Our paths crossed several times but we never conversed as we really didn’t know each other. Then one day I was in the World Exchange Plaza, where I had parked my car. When I got to the elevator Paul was already standing there to get to his car. That is the first time we spoke and in our conversation he mentioned that he worked on the, not his words, “World Wide Web”. At that time internet was an exotic technology and I didn’t know anybody who worked in that field. I was curious, so I asked him if he could give me a brief introduction to it. Paul was his usual gracious self and invited me to his home office, located above the garage which was separate from the house. He proceeded to tell me how he was working on the website for the Canadian Embassy in Washington. I recall leaving the meeting and us standing on the driveway, where he made several obscure and disparate cultural references which surprised me, but I was soon to learn were central to his character.
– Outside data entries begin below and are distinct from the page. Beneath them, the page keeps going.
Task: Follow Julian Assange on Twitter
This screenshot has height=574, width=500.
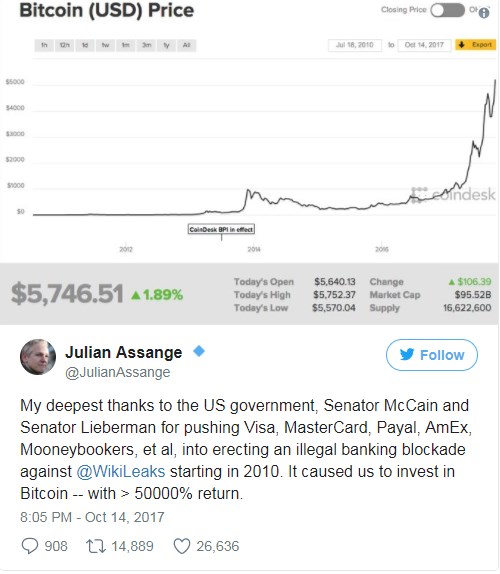Action: [x=432, y=355]
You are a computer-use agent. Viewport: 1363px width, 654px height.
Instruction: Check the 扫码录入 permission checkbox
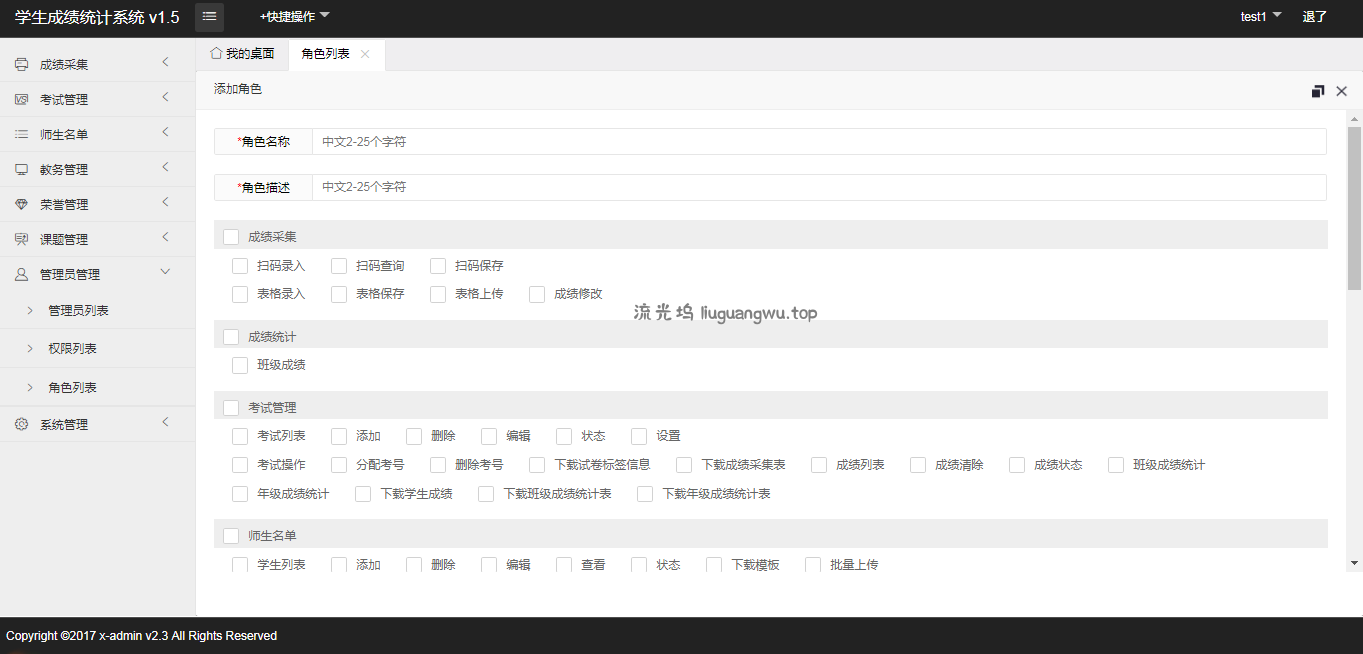point(240,266)
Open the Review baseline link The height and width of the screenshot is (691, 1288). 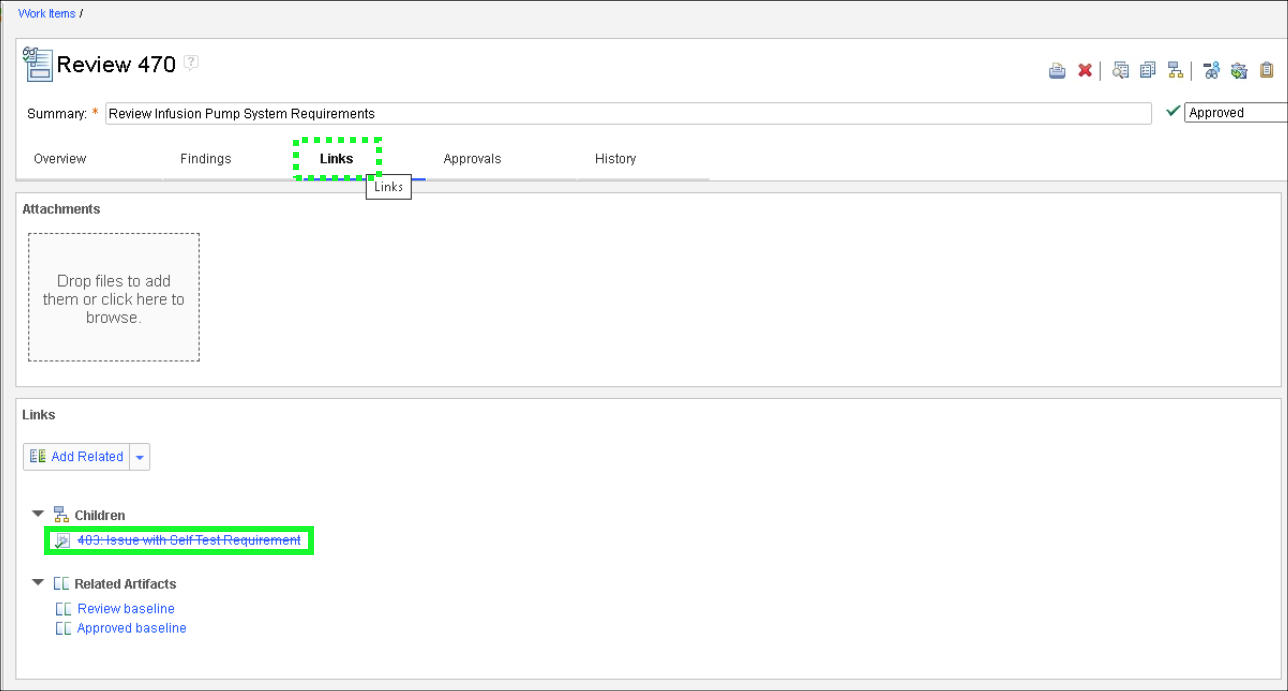pyautogui.click(x=126, y=609)
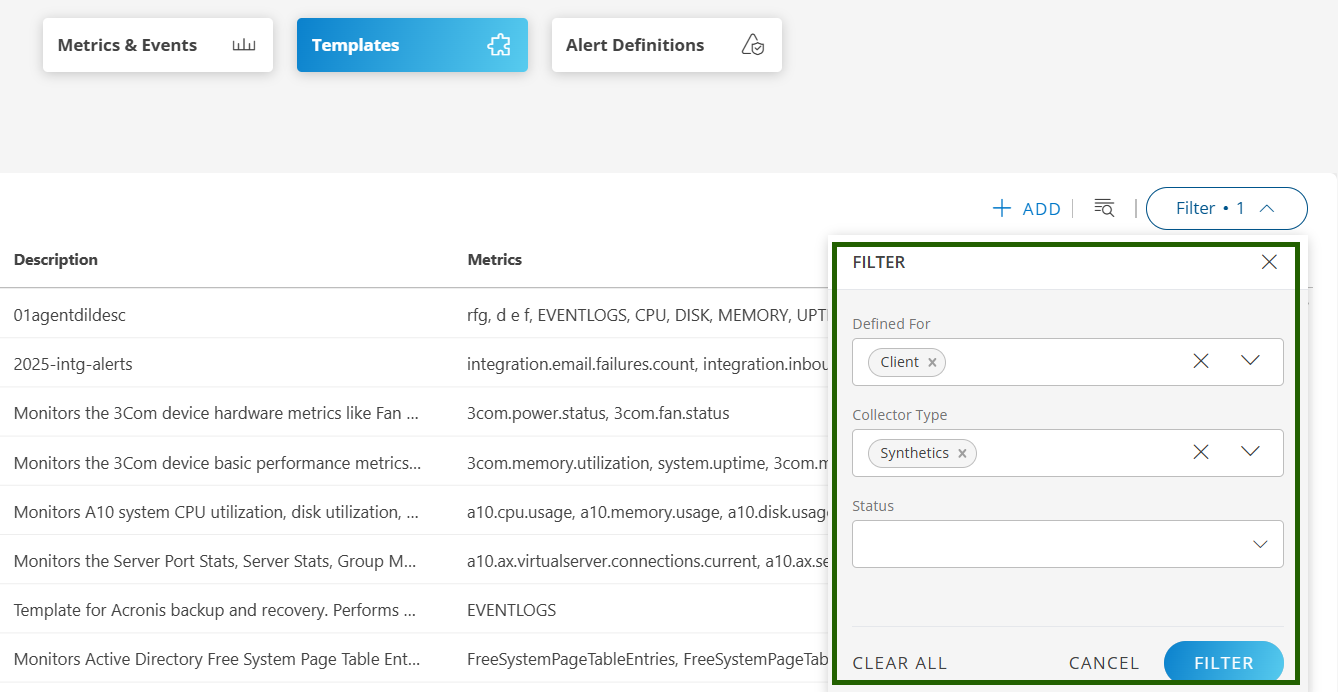The image size is (1338, 692).
Task: Click the CLEAR ALL button
Action: (899, 663)
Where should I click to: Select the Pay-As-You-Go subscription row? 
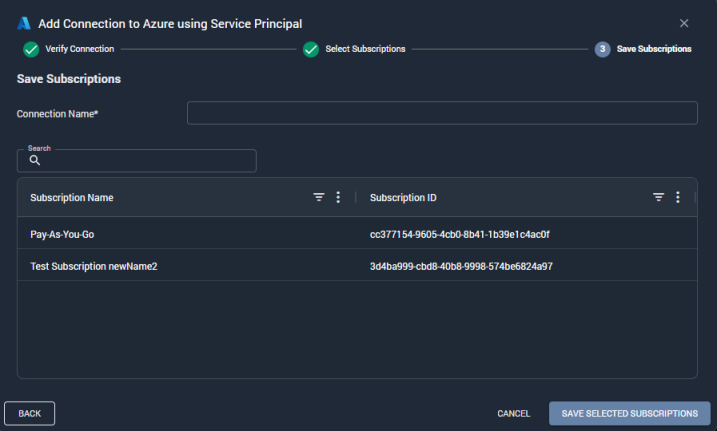click(357, 234)
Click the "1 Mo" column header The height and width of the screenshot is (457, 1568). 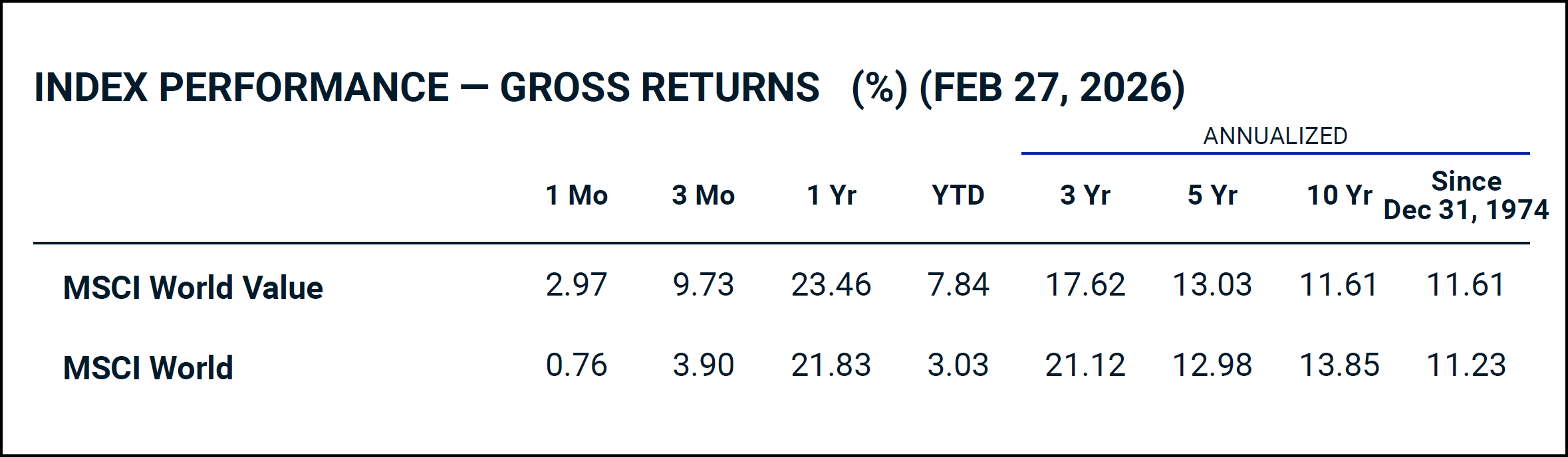tap(577, 195)
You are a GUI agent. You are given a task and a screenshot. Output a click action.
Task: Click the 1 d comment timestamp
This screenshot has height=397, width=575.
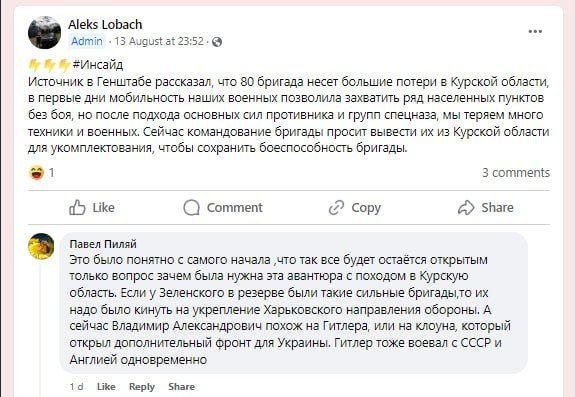point(77,386)
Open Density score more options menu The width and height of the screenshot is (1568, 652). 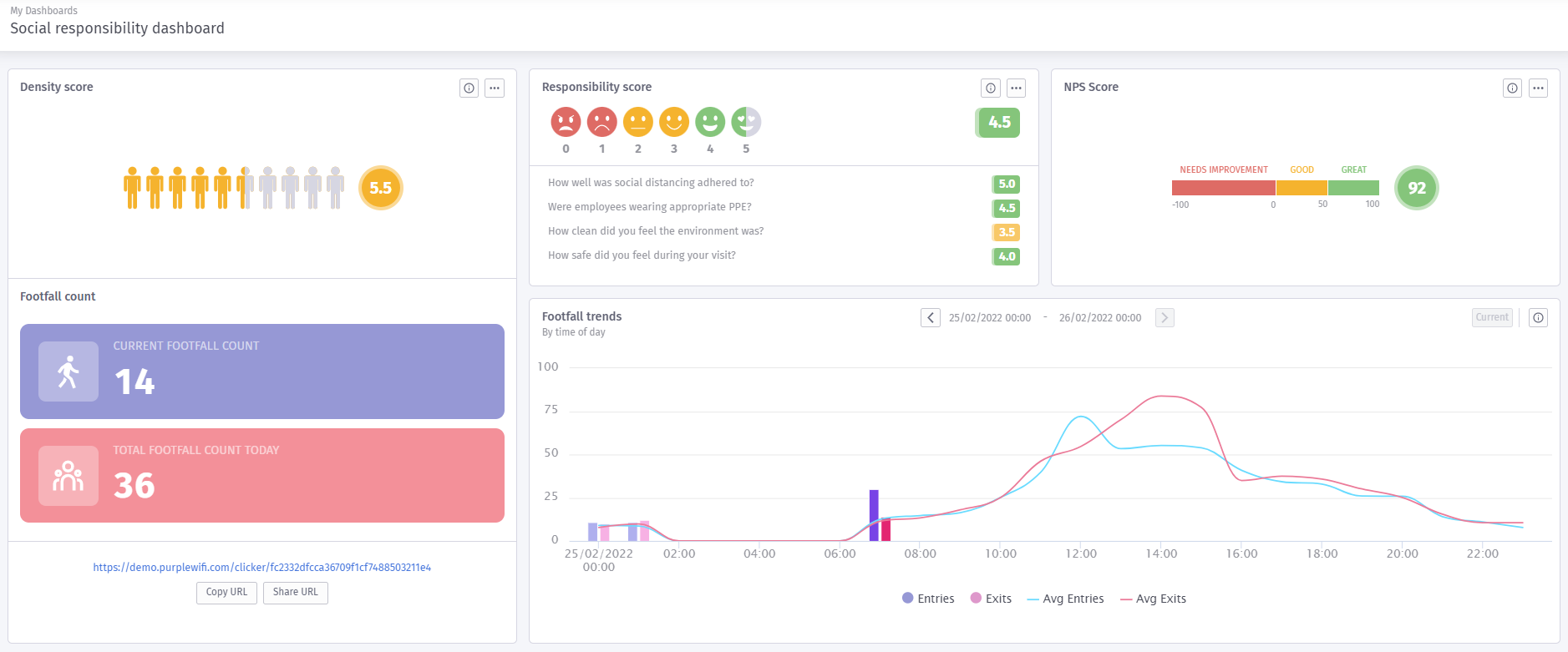495,88
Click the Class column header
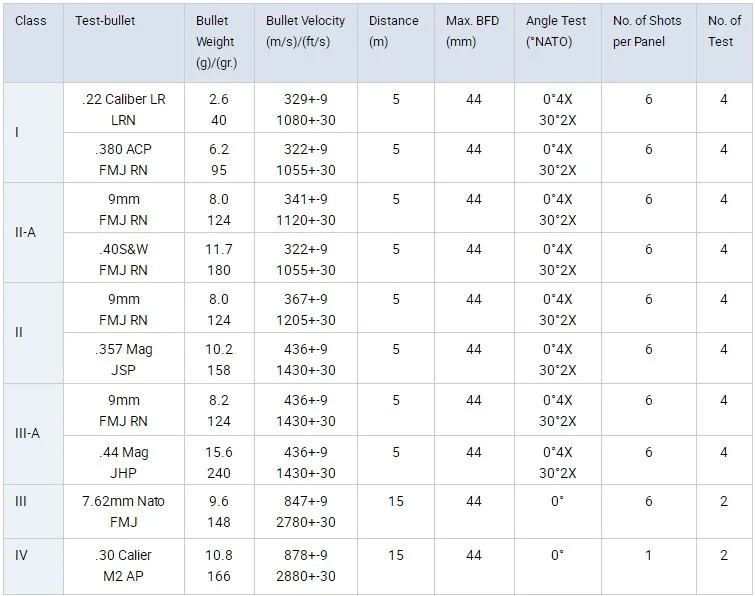Viewport: 755px width, 596px height. tap(31, 21)
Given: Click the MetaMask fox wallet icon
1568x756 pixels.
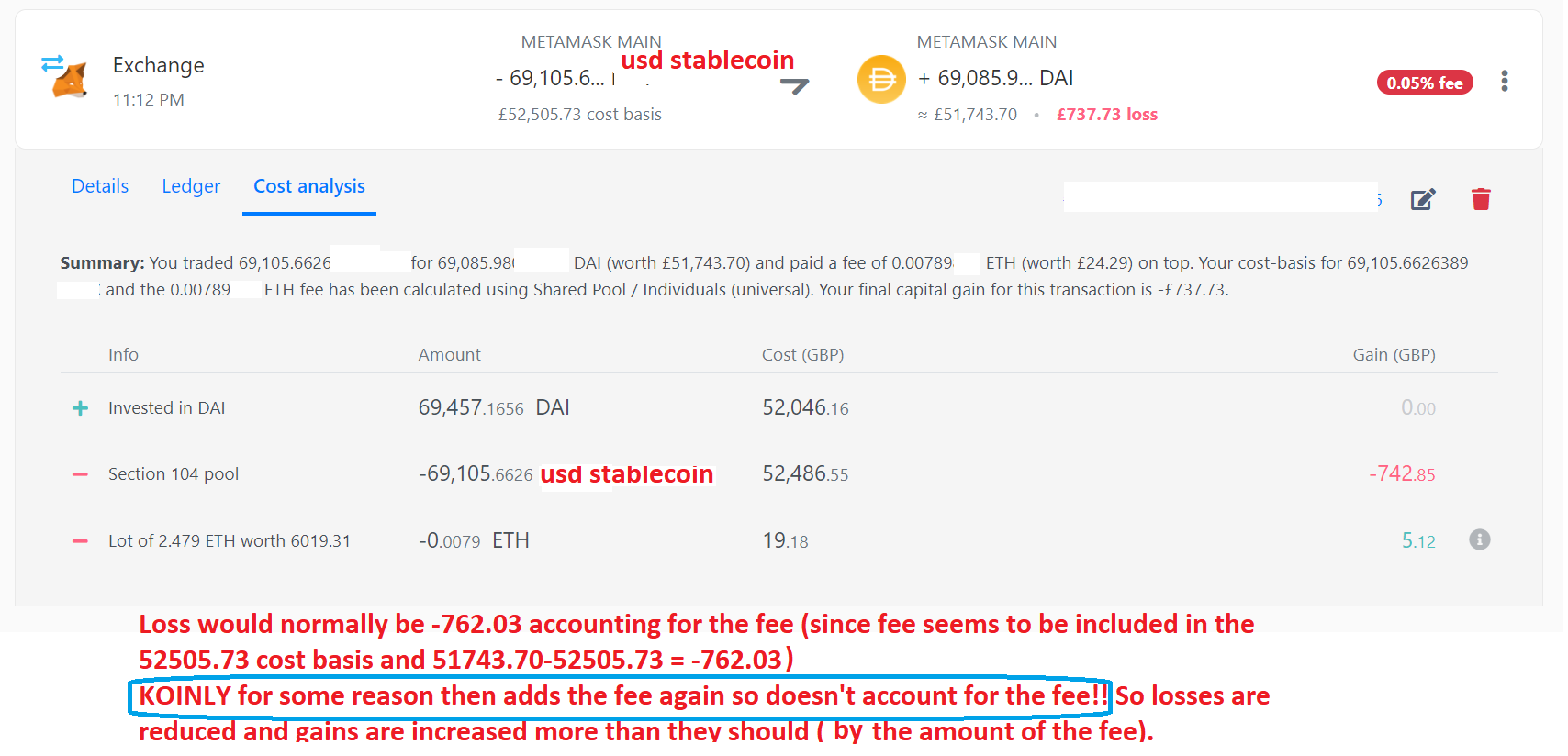Looking at the screenshot, I should coord(69,81).
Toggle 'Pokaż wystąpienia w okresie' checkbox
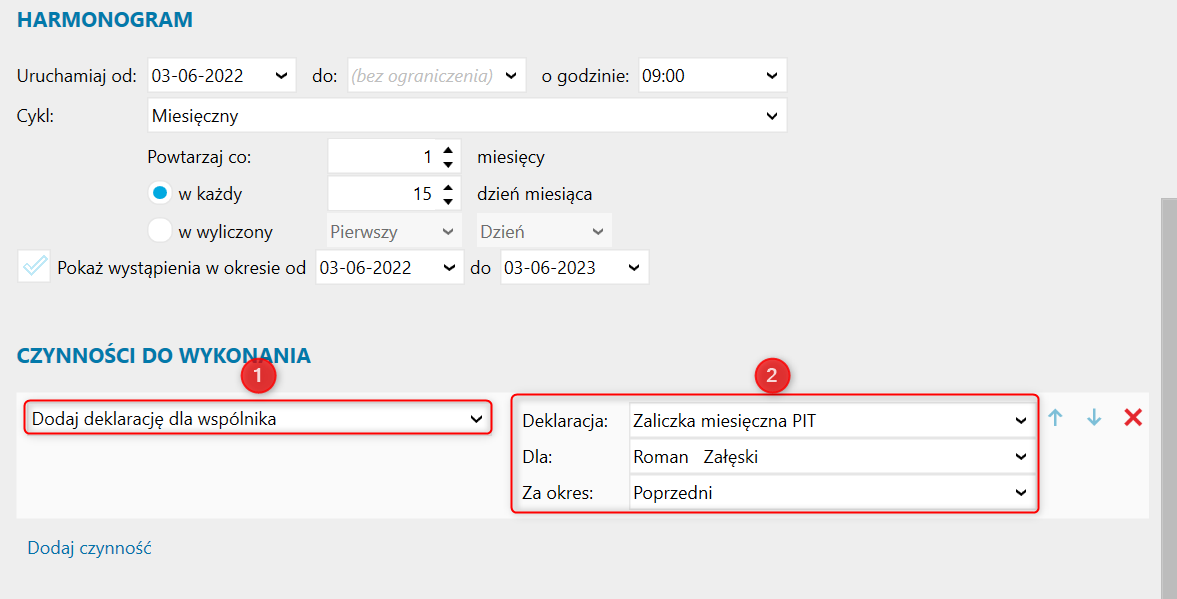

As Dalwhinnie noted below, Paul went through some difficult periods which were exacerbated due to medical issues as well as limited career options as he was a trained Kremlinologist. He soldiered on and I think it is fair to state that after a long journey, he was able to vanquish his internal demons. His remunerative work in Regina brought a degree of stability and an active membership in Masons brought him immense joy. It is surprising that it took him that long to join the Masons given his fondness for organizations that are based on strict and formal order, such the Governor General Foot Guards of which he was a part.

The most amazing thing about Paul was his memory and the ability to recall obscure facts, along with wide knowledge of contemporary cultural references, both relevant and irrelevant and lowbrow as well as highbrow. With the right pedigree he could have easily edited a literary magazine. There are not many people who can claim to be able to do that, whilst boasting a complete Chelsea FC tattoo.